> [ACTIVITY] Starting at the line that holds "This screenshot has height=1080, width=1920.", reproduce each line exactly up to and including the last line of the records below. Pictures stay out.

> [Source data]
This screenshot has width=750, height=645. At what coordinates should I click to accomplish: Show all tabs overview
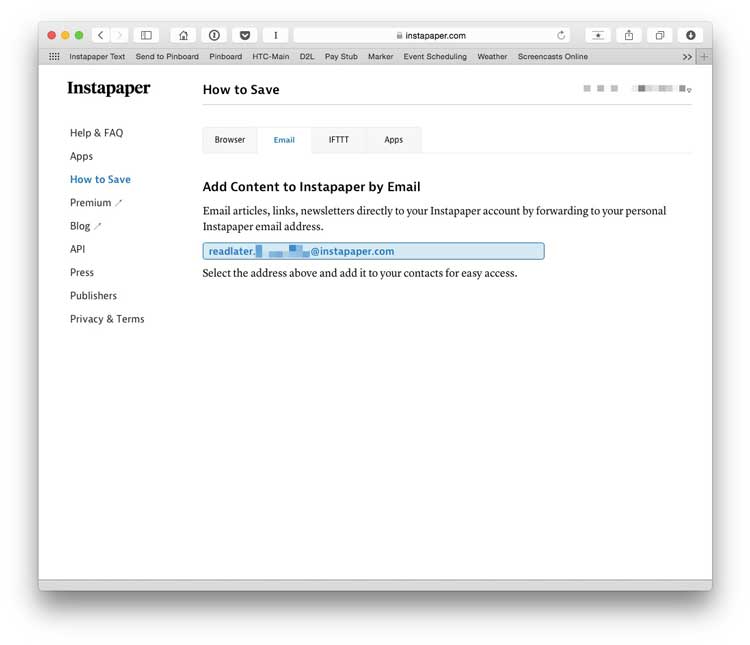[x=660, y=35]
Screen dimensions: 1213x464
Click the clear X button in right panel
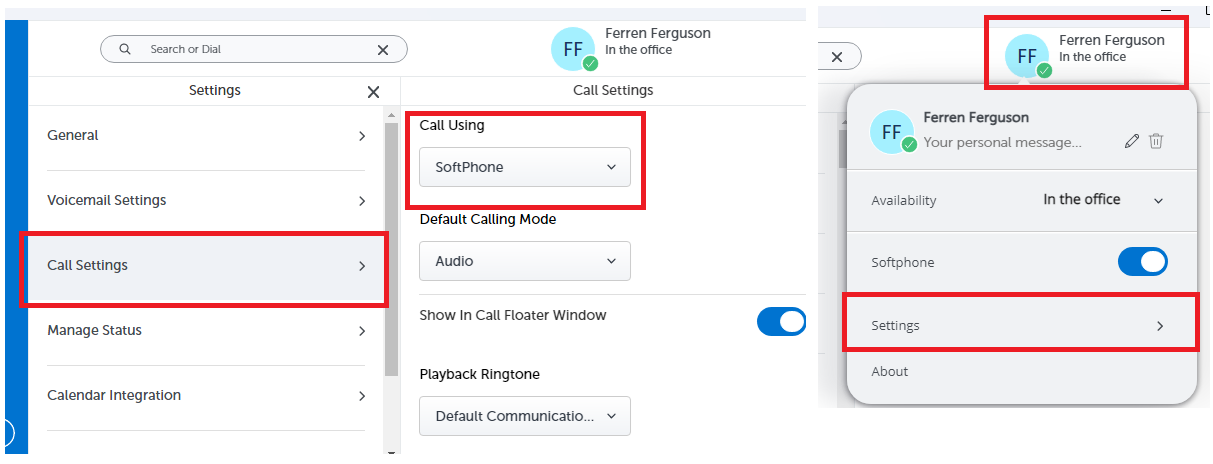(837, 57)

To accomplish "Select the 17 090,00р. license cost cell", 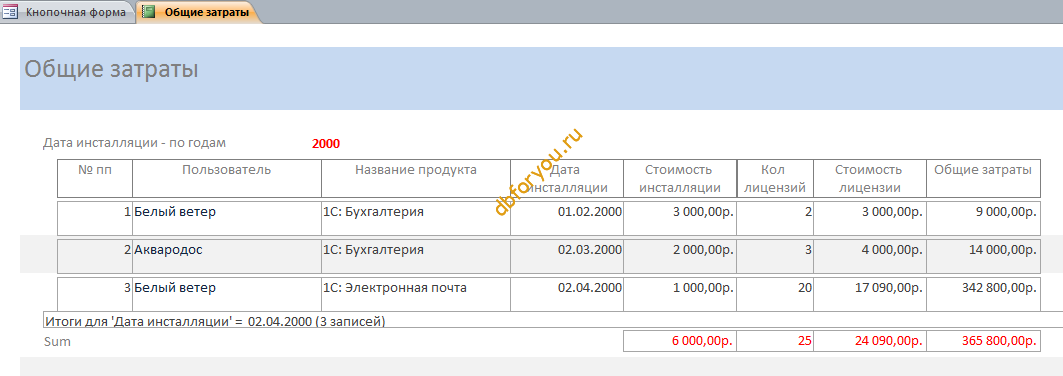I will 870,294.
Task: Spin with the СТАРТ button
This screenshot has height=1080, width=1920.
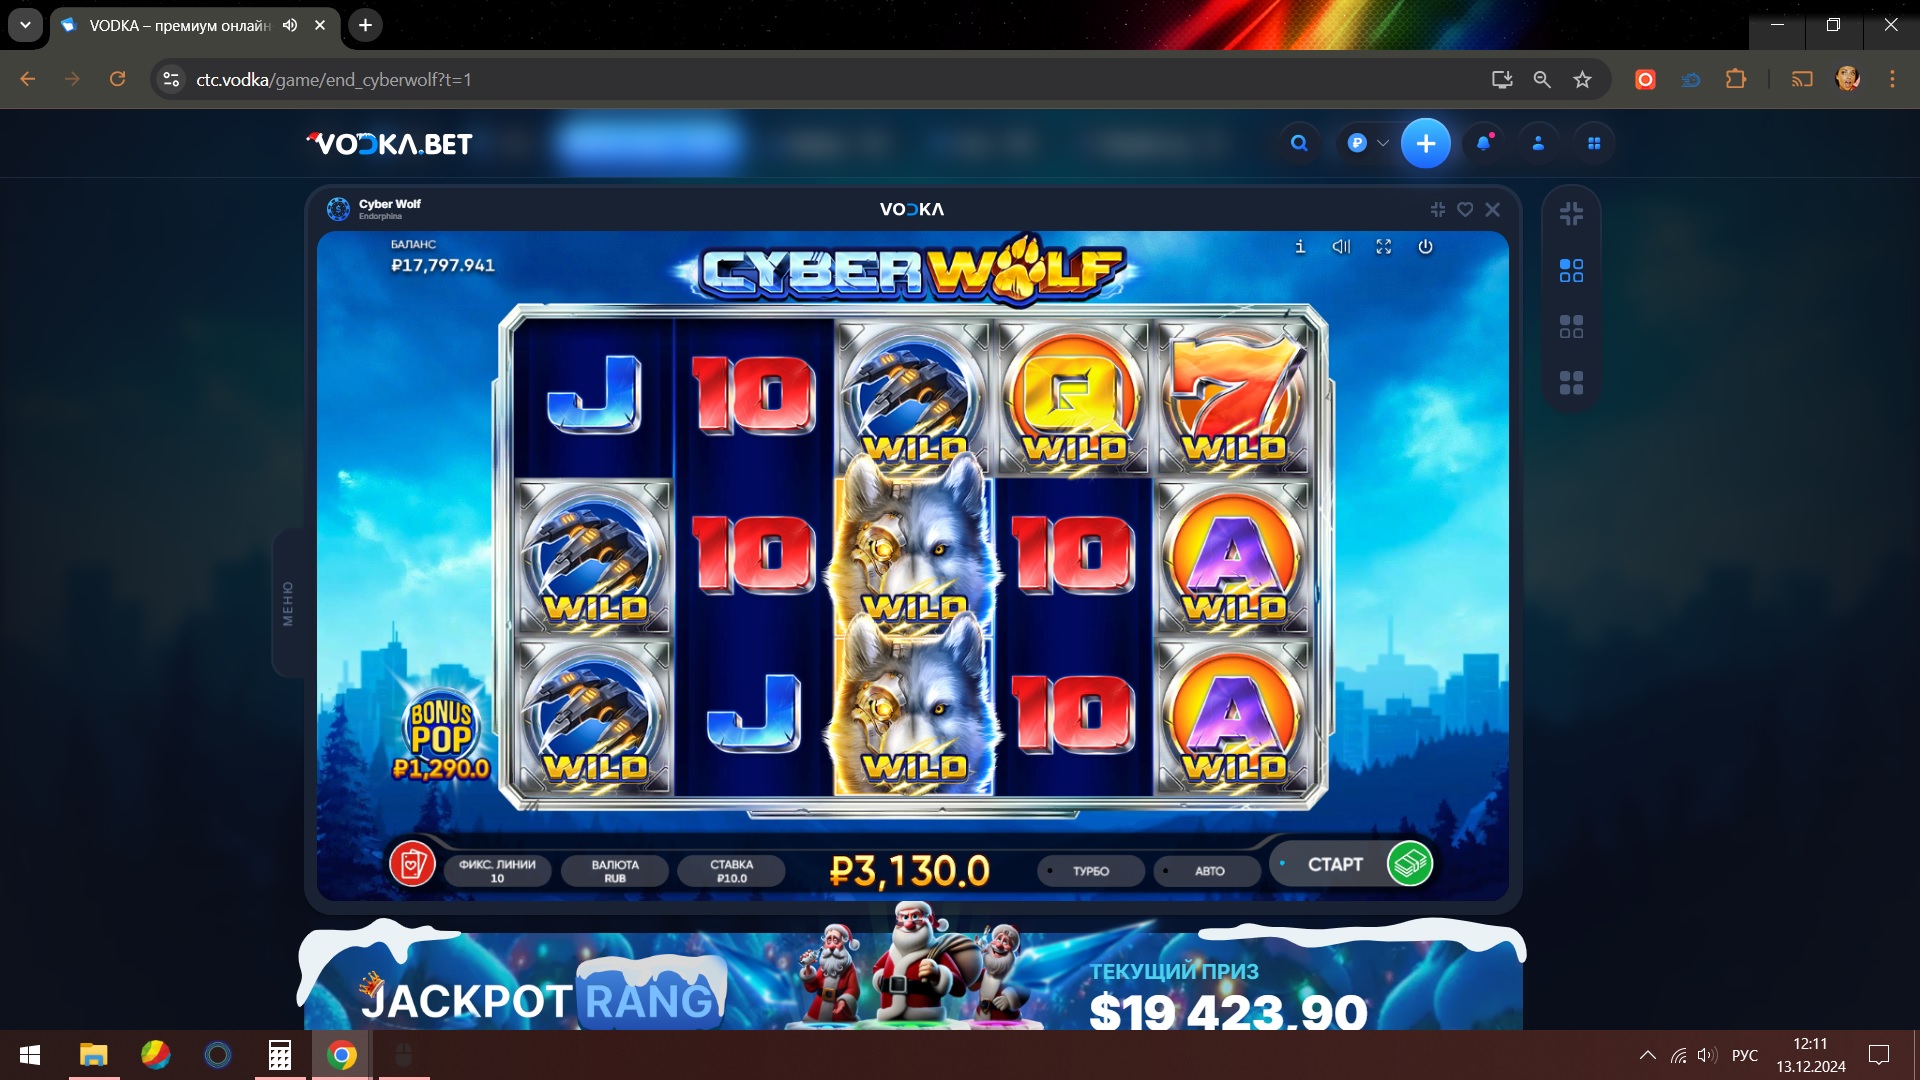Action: 1352,864

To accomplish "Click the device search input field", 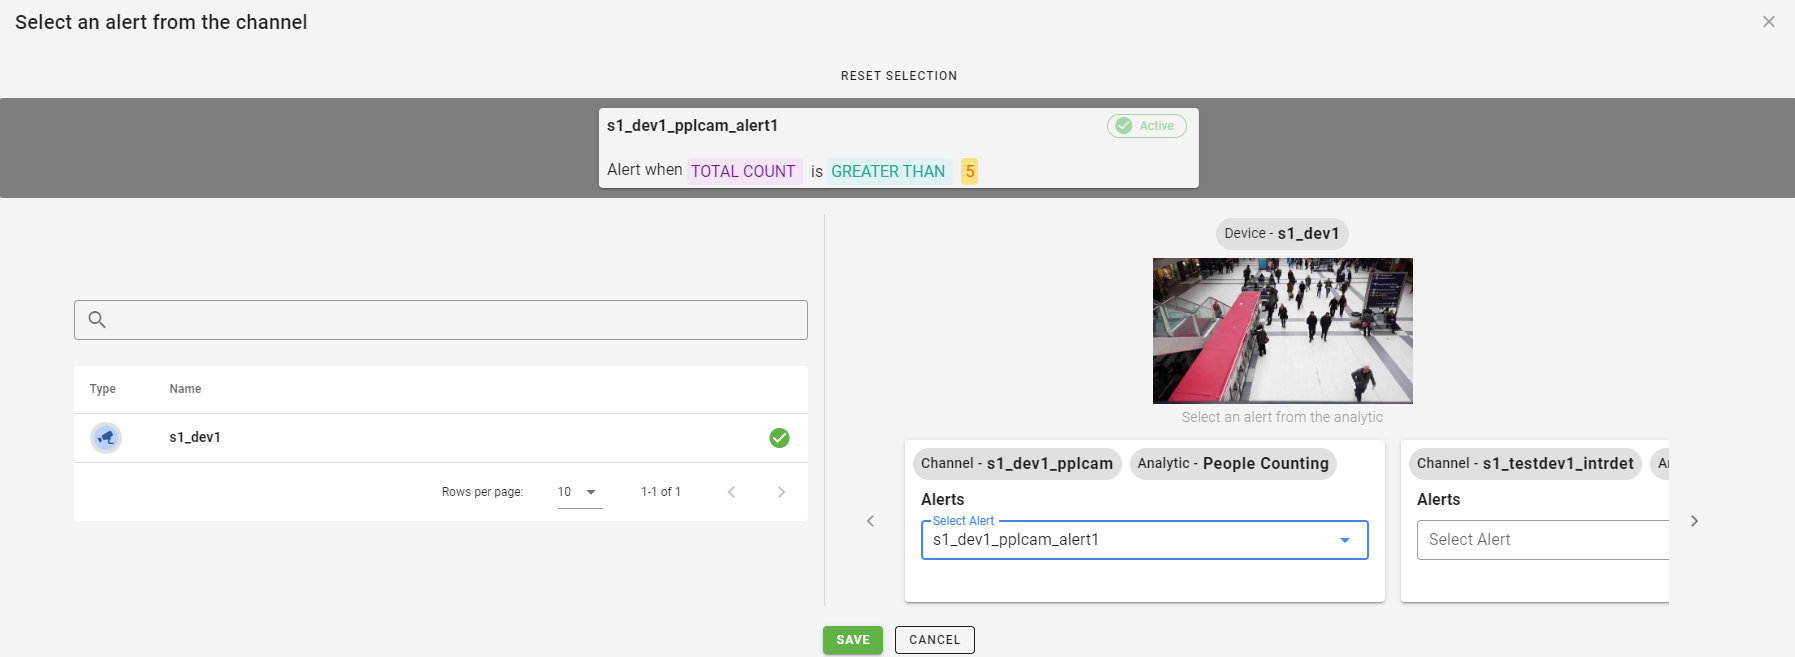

> [EXERCISE OUTPUT]
This screenshot has height=1080, width=1920.
Action: 1352,864

To accomplish "Click the device search input field", 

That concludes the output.